AIM OF THE EXERCISE: Type out the records that follow, exactly as given.

Source data
● ● ● ● ●

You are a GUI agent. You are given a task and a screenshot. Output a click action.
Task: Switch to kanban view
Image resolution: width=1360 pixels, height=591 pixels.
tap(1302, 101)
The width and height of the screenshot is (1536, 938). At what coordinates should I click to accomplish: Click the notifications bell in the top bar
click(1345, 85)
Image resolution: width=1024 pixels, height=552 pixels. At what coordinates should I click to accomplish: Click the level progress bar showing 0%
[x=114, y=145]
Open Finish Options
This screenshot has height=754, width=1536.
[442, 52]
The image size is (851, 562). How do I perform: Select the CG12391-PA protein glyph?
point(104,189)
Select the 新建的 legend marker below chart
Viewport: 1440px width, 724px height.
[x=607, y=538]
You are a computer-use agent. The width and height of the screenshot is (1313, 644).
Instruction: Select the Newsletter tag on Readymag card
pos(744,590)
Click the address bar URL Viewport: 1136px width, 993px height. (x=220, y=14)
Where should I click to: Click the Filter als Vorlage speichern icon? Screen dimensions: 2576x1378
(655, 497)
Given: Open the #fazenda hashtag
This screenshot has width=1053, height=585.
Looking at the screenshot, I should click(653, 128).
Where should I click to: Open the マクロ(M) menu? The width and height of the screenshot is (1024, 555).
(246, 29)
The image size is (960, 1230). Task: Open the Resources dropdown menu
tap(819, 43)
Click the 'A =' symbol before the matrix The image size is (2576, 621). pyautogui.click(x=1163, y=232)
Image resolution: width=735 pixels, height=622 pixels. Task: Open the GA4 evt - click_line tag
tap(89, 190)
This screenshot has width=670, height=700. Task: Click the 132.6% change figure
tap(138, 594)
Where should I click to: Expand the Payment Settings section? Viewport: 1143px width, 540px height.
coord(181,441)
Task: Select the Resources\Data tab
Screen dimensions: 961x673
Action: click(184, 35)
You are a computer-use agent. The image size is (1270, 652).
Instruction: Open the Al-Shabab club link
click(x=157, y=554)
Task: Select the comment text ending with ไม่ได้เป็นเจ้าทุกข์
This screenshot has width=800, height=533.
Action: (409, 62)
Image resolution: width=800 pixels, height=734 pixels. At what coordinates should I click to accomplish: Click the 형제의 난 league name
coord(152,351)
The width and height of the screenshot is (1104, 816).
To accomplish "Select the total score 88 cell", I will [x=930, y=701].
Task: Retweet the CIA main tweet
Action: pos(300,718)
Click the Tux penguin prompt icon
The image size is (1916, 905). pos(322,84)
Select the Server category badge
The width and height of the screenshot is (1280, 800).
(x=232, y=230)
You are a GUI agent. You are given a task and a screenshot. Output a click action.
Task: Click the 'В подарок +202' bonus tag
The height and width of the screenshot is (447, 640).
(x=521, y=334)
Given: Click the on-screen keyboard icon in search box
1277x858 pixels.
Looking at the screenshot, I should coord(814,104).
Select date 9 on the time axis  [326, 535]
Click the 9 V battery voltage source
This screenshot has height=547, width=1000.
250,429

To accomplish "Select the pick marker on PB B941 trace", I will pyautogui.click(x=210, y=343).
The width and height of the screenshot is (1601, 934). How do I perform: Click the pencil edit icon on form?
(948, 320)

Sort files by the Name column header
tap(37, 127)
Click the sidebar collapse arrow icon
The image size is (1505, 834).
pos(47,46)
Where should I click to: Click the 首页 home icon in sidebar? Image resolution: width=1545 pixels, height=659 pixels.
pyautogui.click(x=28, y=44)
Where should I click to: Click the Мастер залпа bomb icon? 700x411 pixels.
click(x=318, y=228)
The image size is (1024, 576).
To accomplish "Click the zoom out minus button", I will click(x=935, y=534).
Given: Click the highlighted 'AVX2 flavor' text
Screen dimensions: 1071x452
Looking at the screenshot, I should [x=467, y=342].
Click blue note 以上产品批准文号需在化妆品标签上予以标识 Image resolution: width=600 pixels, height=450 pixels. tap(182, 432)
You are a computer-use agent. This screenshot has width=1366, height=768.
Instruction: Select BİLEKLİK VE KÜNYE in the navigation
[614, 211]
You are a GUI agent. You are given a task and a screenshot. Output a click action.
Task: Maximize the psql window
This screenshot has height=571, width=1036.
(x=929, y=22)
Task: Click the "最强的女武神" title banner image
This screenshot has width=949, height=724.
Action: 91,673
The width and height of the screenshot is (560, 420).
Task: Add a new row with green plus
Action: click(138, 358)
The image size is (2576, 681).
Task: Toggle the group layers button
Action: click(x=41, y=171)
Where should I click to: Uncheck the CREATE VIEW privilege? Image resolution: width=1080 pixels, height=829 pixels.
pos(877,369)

● ● ● ● ●

RESULT BELOW:
You are a GUI agent. You are given a task and a screenshot. Output a click action.
Task: Switch to kanban view
Image resolution: width=1360 pixels, height=591 pixels.
tap(1302, 101)
The width and height of the screenshot is (1536, 938). At what coordinates should I click to accomplish: Click the notifications bell in the top bar
click(1345, 85)
Image resolution: width=1024 pixels, height=552 pixels. At what coordinates should I click to accomplish: Click the level progress bar showing 0%
[x=114, y=145]
Open Finish Options
This screenshot has height=754, width=1536.
[442, 52]
The image size is (851, 562). How do I perform: Select the CG12391-PA protein glyph?
point(104,189)
Select the 新建的 legend marker below chart
Viewport: 1440px width, 724px height.
[x=607, y=538]
You are a computer-use agent. The width and height of the screenshot is (1313, 644).
Instruction: Select the Newsletter tag on Readymag card
pos(744,590)
Click the address bar URL Viewport: 1136px width, 993px height. (x=220, y=14)
Where should I click to: Click the Filter als Vorlage speichern icon? Screen dimensions: 2576x1378
(655, 497)
Given: Open the #fazenda hashtag
This screenshot has width=1053, height=585.
Looking at the screenshot, I should click(653, 128).
Where should I click to: Open the マクロ(M) menu? The width and height of the screenshot is (1024, 555).
(246, 29)
The image size is (960, 1230). Task: Open the Resources dropdown menu
tap(819, 43)
Click the 'A =' symbol before the matrix The image size is (2576, 621). pyautogui.click(x=1163, y=232)
Image resolution: width=735 pixels, height=622 pixels. Task: Open the GA4 evt - click_line tag
tap(89, 190)
This screenshot has width=670, height=700. Task: Click the 132.6% change figure
tap(138, 594)
Where should I click to: Expand the Payment Settings section? Viewport: 1143px width, 540px height.
coord(181,441)
Task: Select the Resources\Data tab
Screen dimensions: 961x673
Action: click(184, 35)
You are a computer-use agent. The image size is (1270, 652).
Instruction: Open the Al-Shabab club link
click(x=157, y=554)
Task: Select the comment text ending with ไม่ได้เป็นเจ้าทุกข์
This screenshot has width=800, height=533.
Action: (409, 62)
Image resolution: width=800 pixels, height=734 pixels. At what coordinates should I click to accomplish: Click the 형제의 난 league name
coord(152,351)
The width and height of the screenshot is (1104, 816).
To accomplish "Select the total score 88 cell", I will [x=930, y=701].
Task: Retweet the CIA main tweet
Action: pos(300,718)
Click the Tux penguin prompt icon
The image size is (1916, 905). pos(322,84)
Select the Server category badge
The width and height of the screenshot is (1280, 800).
(x=232, y=230)
You are a GUI agent. You are given a task and a screenshot. Output a click action.
Task: Click the 'В подарок +202' bonus tag
The height and width of the screenshot is (447, 640).
(x=521, y=334)
Given: Click the on-screen keyboard icon in search box
1277x858 pixels.
Looking at the screenshot, I should coord(814,104).
Select date 9 on the time axis  [326, 535]
Click the 9 V battery voltage source
This screenshot has height=547, width=1000.
250,429

To accomplish "Select the pick marker on PB B941 trace", I will pyautogui.click(x=210, y=343).
The width and height of the screenshot is (1601, 934). How do I perform: Click the pencil edit icon on form?
(948, 320)

Sort files by the Name column header
tap(37, 127)
Click the sidebar collapse arrow icon
The image size is (1505, 834).
pos(47,46)
Where should I click to: Click the 首页 home icon in sidebar? Image resolution: width=1545 pixels, height=659 pixels.
pyautogui.click(x=28, y=44)
Where should I click to: Click the Мастер залпа bomb icon? 700x411 pixels.
click(x=318, y=228)
The image size is (1024, 576).
To accomplish "Click the zoom out minus button", I will click(x=935, y=534).
Given: Click the highlighted 'AVX2 flavor' text
Screen dimensions: 1071x452
Looking at the screenshot, I should [x=467, y=342].
Click blue note 以上产品批准文号需在化妆品标签上予以标识 Image resolution: width=600 pixels, height=450 pixels. tap(182, 432)
You are a computer-use agent. This screenshot has width=1366, height=768.
Instruction: Select BİLEKLİK VE KÜNYE in the navigation
[614, 211]
You are a GUI agent. You are given a task and a screenshot. Output a click action.
Task: Maximize the psql window
This screenshot has height=571, width=1036.
(x=929, y=22)
Task: Click the "最强的女武神" title banner image
This screenshot has width=949, height=724.
Action: 91,673
The width and height of the screenshot is (560, 420).
Task: Add a new row with green plus
Action: click(138, 358)
The image size is (2576, 681).
Task: Toggle the group layers button
Action: click(x=41, y=171)
Where should I click to: Uncheck the CREATE VIEW privilege? Image resolution: width=1080 pixels, height=829 pixels.
pos(877,369)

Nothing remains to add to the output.